# Pointwise convergence of Random walk to the Brownian motion

Let $\{X_n\}_{n \in \mathbb{N}}$ be a sequence of i.i.d random variables taking value in the set $\{-1,1\}$ with $P(X_n = 1) = \frac{1}{2}$. Let $S_n = \sum\limits_{i=1}^n X_n$, and for $k \in \mathbb{N}$ define the random process $B^k$ as $$B^k(t) = \frac{S_{[kt]}}{\sqrt{k}} \qquad t \in \mathbb{R}$$

where $[x]$ is the integer part of $x$.

I know that $(B^k(t))_{t \in \mathbb{R}}$ converges to the standard Brownian motion in distribution, does it also converges pointwise? i.e. is there a random process $\{B(t)\}_{t\in \mathbb{R}}$ so that $$\forall t \in \mathbb{R} \quad \lim_{k \to \infty} B^k(t) = B(t) \quad \text{a.s}$$ and further that $B(t)$ is the Brownian motion.

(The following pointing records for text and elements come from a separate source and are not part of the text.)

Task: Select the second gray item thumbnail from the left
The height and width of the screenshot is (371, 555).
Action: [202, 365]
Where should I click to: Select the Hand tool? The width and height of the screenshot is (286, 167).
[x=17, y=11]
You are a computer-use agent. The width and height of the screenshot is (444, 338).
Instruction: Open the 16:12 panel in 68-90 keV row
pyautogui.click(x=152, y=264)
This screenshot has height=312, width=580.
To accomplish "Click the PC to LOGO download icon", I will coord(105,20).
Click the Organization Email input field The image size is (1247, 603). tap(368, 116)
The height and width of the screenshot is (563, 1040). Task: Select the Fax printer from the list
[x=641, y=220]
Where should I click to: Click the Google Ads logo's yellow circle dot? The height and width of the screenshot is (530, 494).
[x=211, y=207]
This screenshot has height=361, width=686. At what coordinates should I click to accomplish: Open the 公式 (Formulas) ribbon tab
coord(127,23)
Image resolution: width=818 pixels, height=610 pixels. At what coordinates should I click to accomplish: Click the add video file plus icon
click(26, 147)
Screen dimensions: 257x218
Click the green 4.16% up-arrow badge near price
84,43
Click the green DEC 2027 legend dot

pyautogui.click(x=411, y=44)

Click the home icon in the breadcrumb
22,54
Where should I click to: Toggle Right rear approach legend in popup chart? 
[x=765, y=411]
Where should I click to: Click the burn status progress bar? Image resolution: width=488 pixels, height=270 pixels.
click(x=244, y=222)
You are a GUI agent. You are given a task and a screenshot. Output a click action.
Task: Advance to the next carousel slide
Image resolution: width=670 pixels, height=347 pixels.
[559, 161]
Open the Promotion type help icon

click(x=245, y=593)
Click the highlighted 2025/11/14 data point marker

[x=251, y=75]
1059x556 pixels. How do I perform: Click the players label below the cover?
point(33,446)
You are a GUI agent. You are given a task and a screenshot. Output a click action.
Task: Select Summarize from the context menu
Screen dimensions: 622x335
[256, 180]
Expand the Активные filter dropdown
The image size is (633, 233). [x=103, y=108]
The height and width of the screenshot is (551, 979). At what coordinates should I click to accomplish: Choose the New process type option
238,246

• If the pointwise limit exists, then it must be BM. So the question really is if the limit exists. – Miheer May 5 '17 at 15:10
• A related question seems to be : is there pointwise convergence in the central limit theorem – Miheer May 5 '17 at 15:19

## 1 Answer

No, it doesn't. By the Kolmogorov 0-1 law, if the a.s. (or even i.p.) limit exists, it is a constant, which is absurd.

To see this, let's take $t=1$ for simplicity. Suppose that $S_k / \sqrt{k} \to Y$ a.s. Fix $j$ and write, for $k \ge j$,

$$\frac{S_k}{\sqrt{k}} = \frac{X_1 + \dots + X_{j-1}}{\sqrt{k}} + \frac{X_{j} + \dots + X_k}{\sqrt{k}}$$

As $k \to \infty$, the first term goes to zero a.s. (since the numerator does not depend on $k$). So we have

$$Y = \lim_{k \to \infty} \frac{X_{j} + \dots + X_k}{\sqrt{k}}$$

which shows that $Y \in \sigma(X_j, X_{j+1}, \dots)$. But $j$ was arbitrary, so this shows that $Y$ is a tail random variable. Kolmogorov says the tail $\sigma$-field is almost trivial, meaning that $Y$ is a.s. equal to a constant.

Alternatively, the law of the iterated logarithm for random walk will also show you that, almost surely, $\limsup S_k / \sqrt{k} = +\infty$ and $\liminf S_k / \sqrt{k} = -\infty$.